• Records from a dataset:
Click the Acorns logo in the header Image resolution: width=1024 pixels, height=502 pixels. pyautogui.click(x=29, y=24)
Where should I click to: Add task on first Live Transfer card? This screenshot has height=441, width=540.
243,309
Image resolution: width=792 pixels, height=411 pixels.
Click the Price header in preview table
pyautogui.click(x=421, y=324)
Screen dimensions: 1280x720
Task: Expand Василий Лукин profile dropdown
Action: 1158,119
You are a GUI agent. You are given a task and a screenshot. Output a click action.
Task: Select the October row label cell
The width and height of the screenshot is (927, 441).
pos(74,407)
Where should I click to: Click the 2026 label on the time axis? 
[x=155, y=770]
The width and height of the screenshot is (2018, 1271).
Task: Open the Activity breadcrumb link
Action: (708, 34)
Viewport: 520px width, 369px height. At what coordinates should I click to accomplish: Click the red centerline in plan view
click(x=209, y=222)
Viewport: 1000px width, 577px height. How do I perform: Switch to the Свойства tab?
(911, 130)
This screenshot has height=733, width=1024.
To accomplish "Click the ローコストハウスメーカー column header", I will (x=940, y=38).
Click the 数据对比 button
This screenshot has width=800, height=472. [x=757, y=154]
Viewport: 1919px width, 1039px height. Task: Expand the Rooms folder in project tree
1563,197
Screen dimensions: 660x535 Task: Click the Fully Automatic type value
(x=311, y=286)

• Activity: Would you copy the data exactly as shown above?

• Solution to this exercise:
Click the Acorns logo in the header Image resolution: width=1024 pixels, height=502 pixels. pyautogui.click(x=29, y=24)
Where should I click to: Add task on first Live Transfer card? This screenshot has height=441, width=540.
243,309
Image resolution: width=792 pixels, height=411 pixels.
Click the Price header in preview table
pyautogui.click(x=421, y=324)
Screen dimensions: 1280x720
Task: Expand Василий Лукин profile dropdown
Action: 1158,119
You are a GUI agent. You are given a task and a screenshot. Output a click action.
Task: Select the October row label cell
The width and height of the screenshot is (927, 441).
pos(74,407)
Where should I click to: Click the 2026 label on the time axis? 
[x=155, y=770]
The width and height of the screenshot is (2018, 1271).
Task: Open the Activity breadcrumb link
Action: (708, 34)
Viewport: 520px width, 369px height. At what coordinates should I click to accomplish: Click the red centerline in plan view
click(x=209, y=222)
Viewport: 1000px width, 577px height. How do I perform: Switch to the Свойства tab?
(911, 130)
This screenshot has height=733, width=1024.
To accomplish "Click the ローコストハウスメーカー column header", I will (x=940, y=38).
Click the 数据对比 button
This screenshot has width=800, height=472. [x=757, y=154]
Viewport: 1919px width, 1039px height. Task: Expand the Rooms folder in project tree
1563,197
Screen dimensions: 660x535 Task: Click the Fully Automatic type value
(x=311, y=286)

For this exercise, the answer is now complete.